ロシアメディアとのインタビューに応じるウクライナのゼレンスキー大統領=27日、キエフ(大統領府提供・AP=共同)
ロシアメディアとのインタビューに応じるウクライナのゼレンスキー大統領=27日、キエフ(大統領府提供・AP=共同)

【カイロ=佐藤貴生】ロシアのウクライナ侵攻をめぐり両国の交渉担当者は27日、今週中に対面で停戦交渉が行われると述べた。ロイター通信によると、トルコのエルドアン大統領は同日、プーチン露大統領と電話で会談し、交渉をトルコの最大都市イスタンブールで行うことで合意した。ロシアとウクライナの隔たりは大きく、停戦で合意するかは見通せない。

ウクライナの担当者は交渉は28日から30日までだとしたが、露側は交渉日程は29、30日だとしている。

ウクライナのゼレンスキー大統領は27日、親露派武装勢力が実効支配するウクライナ東部ルガンスク、ドネツク両州について、協議で「妥協」する余地があると述べた。「中立化」についても議論する用意があるとの立場を示した。

ただ、ゼレンスキー氏はあらゆる合意には第三国による保証が必要だと主張。
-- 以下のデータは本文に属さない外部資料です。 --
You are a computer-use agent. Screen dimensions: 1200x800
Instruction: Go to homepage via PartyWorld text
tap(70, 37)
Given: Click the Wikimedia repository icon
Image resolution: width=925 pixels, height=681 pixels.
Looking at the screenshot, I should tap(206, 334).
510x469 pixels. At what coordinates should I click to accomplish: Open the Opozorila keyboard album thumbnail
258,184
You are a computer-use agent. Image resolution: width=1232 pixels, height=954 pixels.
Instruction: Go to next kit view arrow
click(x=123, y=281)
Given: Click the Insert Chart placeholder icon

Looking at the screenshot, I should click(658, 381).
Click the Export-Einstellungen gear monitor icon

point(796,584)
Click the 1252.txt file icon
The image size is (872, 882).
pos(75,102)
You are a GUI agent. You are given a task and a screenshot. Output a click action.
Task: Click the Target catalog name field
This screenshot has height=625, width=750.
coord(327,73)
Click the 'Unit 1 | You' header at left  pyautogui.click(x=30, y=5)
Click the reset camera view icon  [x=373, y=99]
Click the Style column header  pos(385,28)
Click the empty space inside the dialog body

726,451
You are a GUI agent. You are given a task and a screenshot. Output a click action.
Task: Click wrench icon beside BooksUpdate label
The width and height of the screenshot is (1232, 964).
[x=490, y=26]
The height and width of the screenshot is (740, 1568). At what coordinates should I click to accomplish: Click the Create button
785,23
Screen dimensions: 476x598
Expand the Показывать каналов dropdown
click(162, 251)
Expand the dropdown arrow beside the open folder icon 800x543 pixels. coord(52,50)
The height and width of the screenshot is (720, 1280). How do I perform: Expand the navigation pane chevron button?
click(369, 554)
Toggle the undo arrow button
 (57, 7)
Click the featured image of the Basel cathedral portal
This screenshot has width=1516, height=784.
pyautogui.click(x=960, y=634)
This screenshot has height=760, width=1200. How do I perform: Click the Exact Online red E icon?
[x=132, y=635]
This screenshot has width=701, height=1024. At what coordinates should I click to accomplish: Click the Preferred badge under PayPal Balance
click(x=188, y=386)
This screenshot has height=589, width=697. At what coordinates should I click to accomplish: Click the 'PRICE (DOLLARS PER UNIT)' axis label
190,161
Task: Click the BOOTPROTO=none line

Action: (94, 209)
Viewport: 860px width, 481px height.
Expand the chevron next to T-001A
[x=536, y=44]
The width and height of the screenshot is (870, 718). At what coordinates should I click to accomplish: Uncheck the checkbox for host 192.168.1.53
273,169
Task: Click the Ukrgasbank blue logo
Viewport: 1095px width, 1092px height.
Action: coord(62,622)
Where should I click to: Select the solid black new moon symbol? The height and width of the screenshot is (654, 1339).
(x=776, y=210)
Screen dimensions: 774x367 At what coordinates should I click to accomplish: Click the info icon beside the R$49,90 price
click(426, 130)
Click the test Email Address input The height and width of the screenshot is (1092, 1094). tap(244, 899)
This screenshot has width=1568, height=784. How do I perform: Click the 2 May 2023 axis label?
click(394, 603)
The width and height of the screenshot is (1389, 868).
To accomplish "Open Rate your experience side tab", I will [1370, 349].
政権交代などを意味するとみられる「非ナチス化」や、非軍事化に関する協議を拒否する姿勢も崩していない。

露軍は26日、ウクライナ西部リビウの燃料保管施設をミサイルで破壊。同国政府は露軍が燃料や食料の施設を破壊し始めたと述べた。また、ウクライナの軍事当局者はロシアが東部を支配下に収め、韓国と北朝鮮のような分断を狙っているとの見方を示した。

ゼレンスキー氏は26日、北大西洋条約機構(NATO)加盟諸国が保有する航空機や戦車の「1%」でも提供するよう求め、携帯式ミサイルなど小型兵器の供与にとどまっている現状にいらだちを示した。

ウクライナ政府は27日、激戦が続く東部マリウポリなど2カ所で民間人退避のための「人道回廊」を設置することでロシアと合意し、1100人が避難したと述べた。

ロシアとウクライナの代表団は2月28日以降、ベラルーシでの対面交渉に加えてオンラインで交渉を行ってきた。今月10日にはトルコ南部アンタルヤで両国の外相が侵攻後初めて会談したが停戦交渉は進展しなかった。